The second article I read was about typosquatting; less interesting, perhaps, but on September 1st the crates.io team (the Rust package registry) disclosed the creation of a number of typosquatted malicious packages which contained build scripts designed to exfiltrate sensitive data via Telegram and (wildly!), PuTTY.

So back to my OHSA analogy.. I don't think human oversight is going to solve this problem - of course we have to continue to work to secure package management systems and open source code repositories, but sneaking malicious packages in is always likely to happen while open source is, well, open, so how do we mitigate the damage when & if that happens? Personally I think AI is the most exciting possibility here - Jordan already wrote about AI fuzzing in the September 3-9th TWIS and I think we are going to see a gradual move from classic SAST analysis and tools like Mend to an AI powered or enhanced model better suited to finding suspicious looking code rather than only code that might break in an unexpected way or that uses a known-vulnerable library. This should be an exiting area to watch and I think we're going to see really rapid evolution given how fast AI-forward companies are iterating right now.

While I'm talking Rust

Malware families typically live forever - just look at Qakbot, for example which has been alive since at least 2007 or was until the FBI took it down at the tender age of 16 (it'll be back, I'm sure!) - so it's not often we get to witness the birth of a star. Sorry, the birth of a new piece of malware.. but: enter 3AM. This news was interesting for two reasons: First, the malware appears to be entirely new (which is rare, as I say) and written in Rust, and secondly the malware was discovered when it was leveraged only because LockBit failed.

That means this was a determined attacker who really, really wanted to breach the target - attackers don't burn 0days without good reason, nor do they deploy their latest shiny toy unless they really have to; they save those things for the high value targets.

It's also interesting that attackers are learning. We've seen before that new malware is sometimes rushed and half baked, containing errors or oversights and in some cases vulnerabilities caused by unsafe memory operations and those errors have resulted in effective 'kill switches' for the malware that defenders have successfully used - so what's the best fix for that? Move to a memory safe language, as commercial products are doing, to remove the possibility of a use-after-free or out-of-bounds read/write operation ever appearing in your code.

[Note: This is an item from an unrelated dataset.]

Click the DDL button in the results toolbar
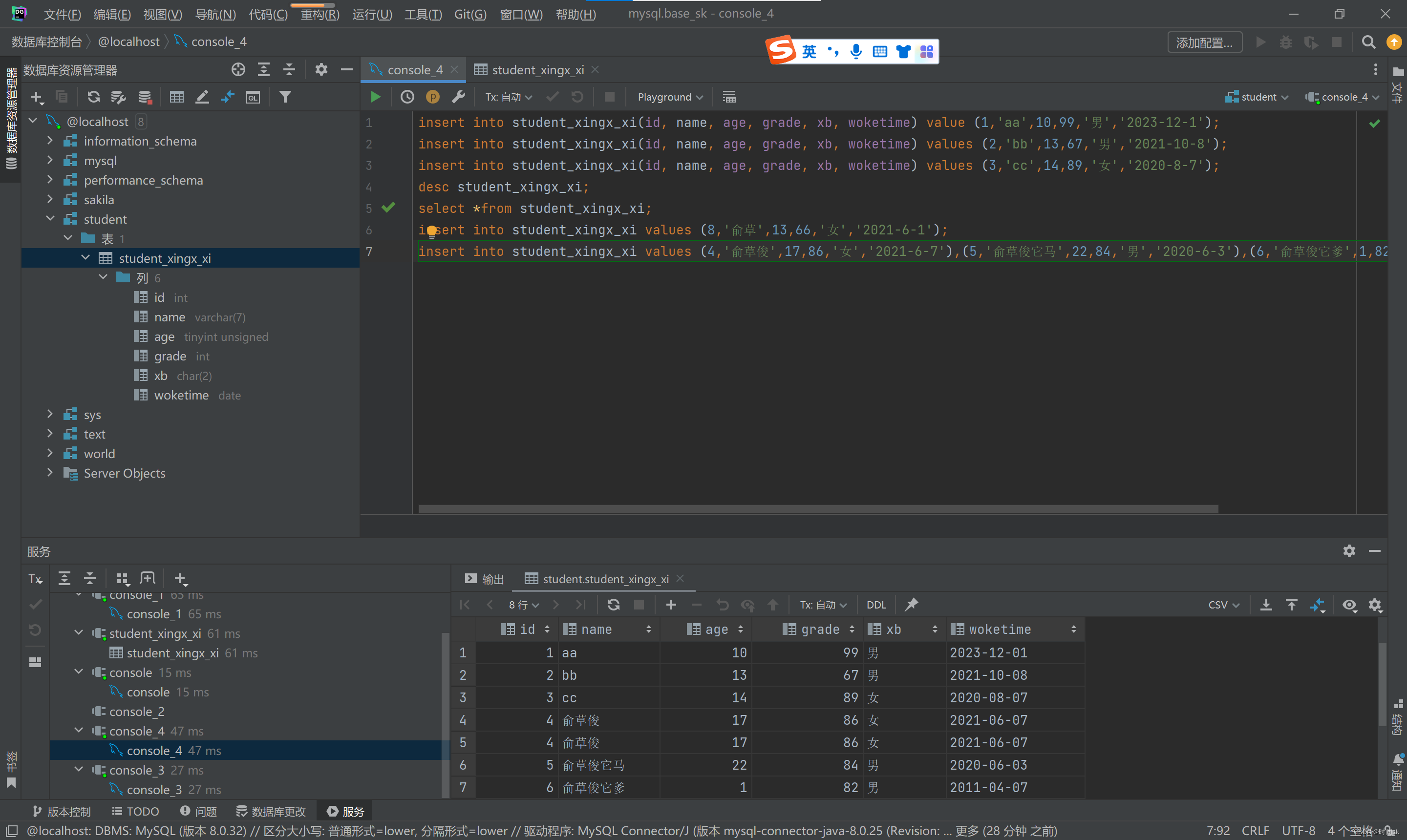The image size is (1407, 840). click(x=876, y=605)
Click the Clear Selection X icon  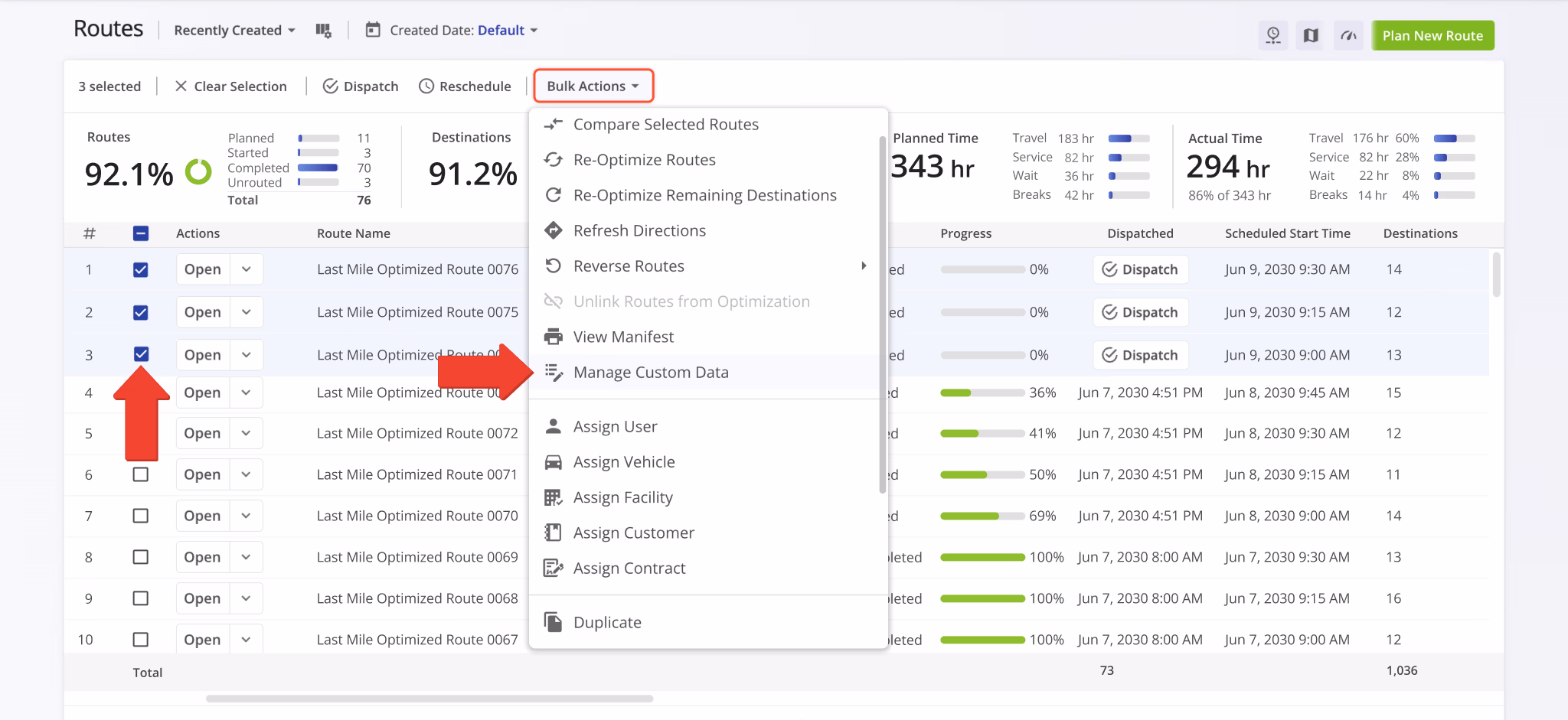[x=181, y=86]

Rust seems a good choice here - it compiles to quick, efficient code (Rust is 9th fastest in Dave Plummer's Software Drag-racing challenge) and is memory-safe out of the box. We've already seen Go (29th fastest in the drag racing challenge) become quite common over the last two years, but Rust seems to be the hot new contenter with a number of articles just in the last few days about new Go malware popping up. Keep an eye on this trend, I think.